The Relaxin family peptide receptor 1 (RXFP1), cognate receptor for relaxin, is a unique G-protein coupled receptors possessing large N-terminal domains consisting of 10 leucine rich repeats (LRRs) and a low density lipoprotein Class A (LDLa) module. Relaxin binding to this receptor involves a high affinity interaction within the LRRs in addition to a secondary interaction involving the extracellular loops (ELs) of the transmembrane domain. The ELs may additionally participate in LDLa mediated signaling but this is yet to be investigated.

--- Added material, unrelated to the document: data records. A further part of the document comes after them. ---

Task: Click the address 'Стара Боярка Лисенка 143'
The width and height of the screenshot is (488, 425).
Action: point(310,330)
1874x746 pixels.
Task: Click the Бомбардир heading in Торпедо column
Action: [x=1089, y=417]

This project aims to identify residues in the RXFP1 ELs involved in relaxin and LDLa binding by mounting them onto a soluble protein scaffold and mapping the specific ligand interactions using NMR. We have produced a soluble scaffold containing RXFP1 EL1 and EL2 and have conducted relaxin and LDLa module titrations using NMR to determine an interaction. These results show a clear interaction between RXFP1 loops on the scaffold and both relaxin and the LDLa module. Using a series of truncated scaffolds, we have also revealed the importance of EL1 within these interactions where by ligand binding was severely diminished in an EL2 only scaffold with the interaction being partially restored in an EL1 minimised scaffold.

This is the first evidence that the LDLa module from RXFP1 is able to interact with the ELs of RXFP1 and highlights the importance of EL1 in interactions with both relaxin and the LDLa module. Together, this deepens our understanding of RXFP1 activation.